The Chinese companies that have been investing in the United States — and there are many — are generally doing so because there are opportunities here, Mr. Zito said, “not to tear things down and relocate it to China.”
Fiat Chrysler CEO Sergio Marchionne leans on a Grand Cherokee Jeep near Turin in 2011, two years after the Italian company took over the Jeep brand.
Another local example of that was Shanghai Regal Metal Materials Co. Ltd.’s purchase of the MagreTech facility in Bellevue last year. The plant, which supplies recycled magnesium to automakers and other auto suppliers, had been set to close. The purchase saved 28 jobs and the new owner added another 35 employees.
“The main goal of foreign direct investment is to capitalize on the market in that country or that territory,” Mr.
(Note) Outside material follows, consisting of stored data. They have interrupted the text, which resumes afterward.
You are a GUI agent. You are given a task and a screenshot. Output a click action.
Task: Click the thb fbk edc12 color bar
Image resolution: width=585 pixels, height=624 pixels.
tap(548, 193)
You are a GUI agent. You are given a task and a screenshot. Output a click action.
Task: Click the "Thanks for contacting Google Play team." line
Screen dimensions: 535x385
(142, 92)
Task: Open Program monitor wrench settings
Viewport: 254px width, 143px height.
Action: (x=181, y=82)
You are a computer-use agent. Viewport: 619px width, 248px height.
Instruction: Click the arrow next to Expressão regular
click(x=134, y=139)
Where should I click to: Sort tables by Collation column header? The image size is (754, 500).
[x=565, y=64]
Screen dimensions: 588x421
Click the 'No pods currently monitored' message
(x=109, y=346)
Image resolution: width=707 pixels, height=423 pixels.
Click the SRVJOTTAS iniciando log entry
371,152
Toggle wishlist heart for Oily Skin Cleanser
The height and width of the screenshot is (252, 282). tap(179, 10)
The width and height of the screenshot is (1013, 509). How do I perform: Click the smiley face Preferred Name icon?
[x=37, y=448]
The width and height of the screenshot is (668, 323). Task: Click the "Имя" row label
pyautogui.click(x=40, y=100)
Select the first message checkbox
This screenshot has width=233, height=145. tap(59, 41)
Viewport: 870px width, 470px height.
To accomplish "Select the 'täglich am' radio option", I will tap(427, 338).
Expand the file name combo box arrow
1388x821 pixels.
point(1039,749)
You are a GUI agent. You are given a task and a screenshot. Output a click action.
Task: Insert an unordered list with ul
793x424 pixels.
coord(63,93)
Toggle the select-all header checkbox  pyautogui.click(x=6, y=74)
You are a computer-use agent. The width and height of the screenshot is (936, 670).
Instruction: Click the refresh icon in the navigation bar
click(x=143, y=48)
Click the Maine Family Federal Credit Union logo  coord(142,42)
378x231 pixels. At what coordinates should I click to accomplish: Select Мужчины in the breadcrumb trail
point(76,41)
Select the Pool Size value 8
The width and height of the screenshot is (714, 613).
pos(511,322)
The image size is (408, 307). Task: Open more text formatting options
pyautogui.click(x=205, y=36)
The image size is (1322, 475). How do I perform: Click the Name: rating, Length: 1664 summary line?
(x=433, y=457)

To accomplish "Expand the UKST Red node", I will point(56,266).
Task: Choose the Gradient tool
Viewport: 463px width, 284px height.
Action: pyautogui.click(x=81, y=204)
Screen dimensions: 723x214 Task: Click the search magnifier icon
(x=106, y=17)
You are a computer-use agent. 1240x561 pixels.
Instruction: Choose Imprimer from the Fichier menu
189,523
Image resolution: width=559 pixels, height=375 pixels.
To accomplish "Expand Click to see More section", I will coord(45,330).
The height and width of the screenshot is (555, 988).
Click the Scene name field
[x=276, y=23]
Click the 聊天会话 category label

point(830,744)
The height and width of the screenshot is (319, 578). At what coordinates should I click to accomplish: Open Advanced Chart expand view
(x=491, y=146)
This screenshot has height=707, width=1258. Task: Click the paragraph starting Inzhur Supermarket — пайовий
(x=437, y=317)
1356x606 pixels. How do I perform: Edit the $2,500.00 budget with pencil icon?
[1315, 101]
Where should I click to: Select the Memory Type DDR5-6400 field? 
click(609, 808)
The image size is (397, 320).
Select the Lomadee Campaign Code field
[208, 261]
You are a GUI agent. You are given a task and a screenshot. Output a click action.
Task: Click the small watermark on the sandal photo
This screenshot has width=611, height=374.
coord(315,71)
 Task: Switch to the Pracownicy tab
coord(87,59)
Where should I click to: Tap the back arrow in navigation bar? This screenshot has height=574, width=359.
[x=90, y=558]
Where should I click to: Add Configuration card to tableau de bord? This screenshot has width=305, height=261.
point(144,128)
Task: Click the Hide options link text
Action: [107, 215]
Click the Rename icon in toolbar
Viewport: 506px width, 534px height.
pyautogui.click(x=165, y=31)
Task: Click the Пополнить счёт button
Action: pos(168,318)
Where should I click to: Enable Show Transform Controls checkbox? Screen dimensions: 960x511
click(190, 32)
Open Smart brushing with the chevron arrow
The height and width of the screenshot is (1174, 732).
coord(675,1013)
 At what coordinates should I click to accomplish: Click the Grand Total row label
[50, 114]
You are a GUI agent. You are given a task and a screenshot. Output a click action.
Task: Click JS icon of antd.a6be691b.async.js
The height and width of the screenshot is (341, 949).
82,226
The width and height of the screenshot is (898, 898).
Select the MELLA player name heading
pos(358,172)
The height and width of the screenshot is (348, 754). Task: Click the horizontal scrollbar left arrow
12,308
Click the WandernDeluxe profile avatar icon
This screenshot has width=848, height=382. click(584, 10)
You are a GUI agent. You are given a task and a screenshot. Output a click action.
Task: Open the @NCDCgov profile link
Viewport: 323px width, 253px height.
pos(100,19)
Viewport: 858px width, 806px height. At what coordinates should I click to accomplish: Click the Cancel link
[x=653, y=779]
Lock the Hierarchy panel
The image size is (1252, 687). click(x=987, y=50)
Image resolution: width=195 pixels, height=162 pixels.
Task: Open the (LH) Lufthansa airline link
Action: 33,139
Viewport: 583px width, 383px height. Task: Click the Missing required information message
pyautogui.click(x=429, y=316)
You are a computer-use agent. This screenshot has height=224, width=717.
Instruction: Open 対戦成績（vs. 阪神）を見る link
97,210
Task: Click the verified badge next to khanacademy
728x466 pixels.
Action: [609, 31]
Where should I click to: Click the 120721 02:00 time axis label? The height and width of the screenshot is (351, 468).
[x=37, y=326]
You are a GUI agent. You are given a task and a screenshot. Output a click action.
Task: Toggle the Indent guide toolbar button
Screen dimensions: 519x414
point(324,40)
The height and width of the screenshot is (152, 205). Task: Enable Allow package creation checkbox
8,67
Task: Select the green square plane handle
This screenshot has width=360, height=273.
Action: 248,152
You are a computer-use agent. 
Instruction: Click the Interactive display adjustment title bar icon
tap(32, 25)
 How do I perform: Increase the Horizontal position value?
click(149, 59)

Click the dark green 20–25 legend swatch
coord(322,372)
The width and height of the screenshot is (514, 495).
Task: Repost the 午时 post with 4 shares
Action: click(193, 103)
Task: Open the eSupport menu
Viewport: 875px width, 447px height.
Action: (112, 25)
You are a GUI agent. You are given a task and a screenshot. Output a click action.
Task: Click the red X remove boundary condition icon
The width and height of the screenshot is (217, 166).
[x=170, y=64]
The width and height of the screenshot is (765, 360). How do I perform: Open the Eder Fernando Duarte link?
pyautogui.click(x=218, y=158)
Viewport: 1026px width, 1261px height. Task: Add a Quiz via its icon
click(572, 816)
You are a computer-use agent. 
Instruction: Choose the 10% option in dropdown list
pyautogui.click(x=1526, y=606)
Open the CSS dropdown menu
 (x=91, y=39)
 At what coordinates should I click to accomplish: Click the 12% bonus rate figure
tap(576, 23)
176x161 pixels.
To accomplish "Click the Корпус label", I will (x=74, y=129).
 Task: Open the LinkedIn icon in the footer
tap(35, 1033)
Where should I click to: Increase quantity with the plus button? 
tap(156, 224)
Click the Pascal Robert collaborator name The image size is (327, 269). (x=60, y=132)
Zito said.
Still, it’s not even clear how serious any of those reported conversations between Chinese suitors and FCA officials have been.
Last week, a Great Wall Motors official told the trade publication Automotive News that it was the company’s intention to buy Jeep. But the company quickly walked that back in a financial filing, telling investors there was “substantial uncertainty” as to whether it would pursue such a move. The company also noted it has “not built any relationship with the directors of FCA nor has the Company entered into any discussion or signed any agreements.”
Meanwhile, Fiat Chrysler Automobilies, which has its headquarters in London, said Friday it would evaluate any inquiries about a potential transaction.
And the Italian automaker has been doing its best to increase the attractiveness of Jeep.
It largely has walked away from small and midsize cars and devoted considerable resources toward Jeep. FCA has already expanded the brand’s portfolio and has more models coming, including a Jeep truck to be built in Toledo. It is putting money in the U.S. plants that build Jeep, including $700 million here in Toledo.
It also has focused efforts outside the United States, adding local production of some models in Asia and Latin America. Global Jeep sales grew from about 731,000 in 2013 to more than 1.4 million last year. Officials are on record saying they want to hit 2 million units globally by the end of 2018.
Meanwhile, Fiat Chrysler Chief Executive Officer Sergio Marchionne repeatedly has said the industry must consolidate. Seemingly, that’s particularly true for Fiat Chrysler. While profitable, analysts say the company likely doesn’t have pockets deep enough to fully go it alone in developing the advanced technologies such as electrification and self-driving vehicles.
Mr. Marchionne has publicly courted partners to that end, though his efforts have so far come up short. Even so, many analysts see FCA’s all-in strategy with the Jeep and Ram brands as an effort to make the company more appealing to potential buyers. Those two brands are widely recognized as being the most valuable assets in FCA’s holdings.
Jeep on its own may be worth more than the company as a whole. In a July note to investors, Morgan Stanley analyst Adam Jonas presented a sum-of-the-parts evaluation that pegged Jeep’s value at 120 percent of the the market value of all of FCA. By 2018, Mr. Jonas wrote, Jeep is likely to contribute almost three-quarters of the company's global earnings, factoring out interest, tax, depreciation, and amortization costs.
But selling Jeep has its own perils.
“The question to me was would they really sell off Jeep, because it doesn’t leave you with much,” said Ms. Krebs, the AutoTrader analyst. “Jeep is going to go on. It’ll either be owned by Fiat Chrysler or it’ll be owned by someone else. Jeep’s future is bright.”
Until something concrete happens, Mr. Baumhower won’t speculate on what a sale of Jeep might mean for Toledo and the 5,000 or so people who work at the local plant.
“The only concern we ever have is the effect it’s going to have on our membership, and it’s too early to tell what effect that would have,” he said.